The issue, of course, is whether an invented entity is good enough for this purpose. And if you believe in it, it is! You can get emotional comfort talking to a figment of your imagination, demonstrably. The problem atheists have, is if you don’t believe in the entity then it isn’t good enough, and doesn’t work. Theists are able to test this by calling out to Spongebob in your time of emotional need. And I think you’ll find it just isn’t the same.

So yeah, if you’re an atheist and you need the comfort of another, you’re just going to have to reach out to an actual person. Sad but true.

I think you misunderstand me.

The urge to do something that at least feels like communicating with an exterior consciousness may not be a counterproductive urge. That doesn’t in any shape way or form require that there actually be an exterior consciousness — actual person or God — it could still be an urge that we tend to interpret that way and which leads us to something useful.

I’m so stealing this.

What I’m saying is, when I talk to God (based on the first, last, and only time I attempted to seriously pray to god, back as a child) I don’t feel like I’m communicating with an exterior consciousness. Instead I feel like an idiot. Try praying to Spongebob, I suspect you’ll get what I’m saying.

As for whether praying to Spongebob is useful, well, er, um, how exactly? If you don’t have the catharsis of talking to god and all that, I’m not seeing what would happen here.

I didn’t say it would be useful or relevant. I said it could be.

In other words not to make a false dichotomy between "either there IS a God or else it is unfortunate and useless to have this inclination to reach out and have a conversation with ‘someone out there’ — that the absense of an external God doesn’t mean this is an unfortunate or worrisome tendency or inclination.

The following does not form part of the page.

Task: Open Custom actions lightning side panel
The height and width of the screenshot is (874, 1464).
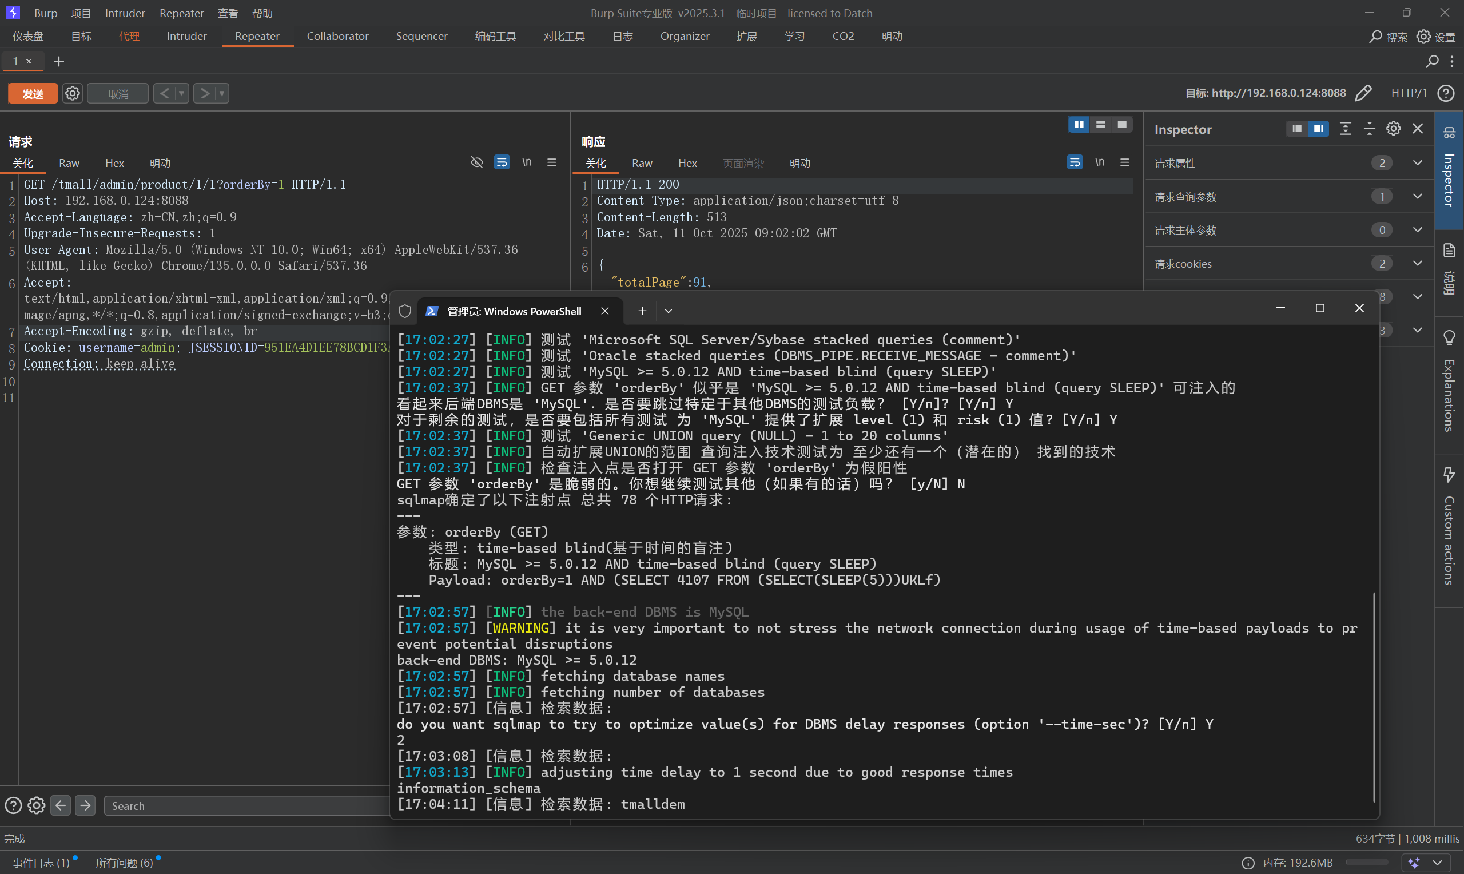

I think I see what you mean, @AHunter3 .

If I talk something out with one of the cats, or with the plants in the row that I’m weeding, it doesn’t mean I expect the cat or the plants to provide productive criticism of my thought process.But it may nevertheless be helpful to me to do so. – interesting, however, that those were the examples I came up with. The cat at least knows that I’m talking to them. And sometimes it feels to me as if the hillside does also. I’m certainly an atheist about the TriOmni; but I’m only an agnostic about the Small Gods. But I don’t think the usefulness to me of talking to them depends on their existence.

Yes, exactly!!

Yeehah! I’m making sense to somebody!

Sure religious people do good things. So do non-religious people. So do stamp collectors.
But religion claims to be special, with a conduit from god to them. Has that conduit made religion more or less harmful than non-religion?
Hurray for your global missions. But do they just help people, or do they also try to teach Jesus? Bill Gates manages to help people without telling them of the superiority of Windows.
Being Jewish I might be more suspicious of Christian Charity through the ages than most.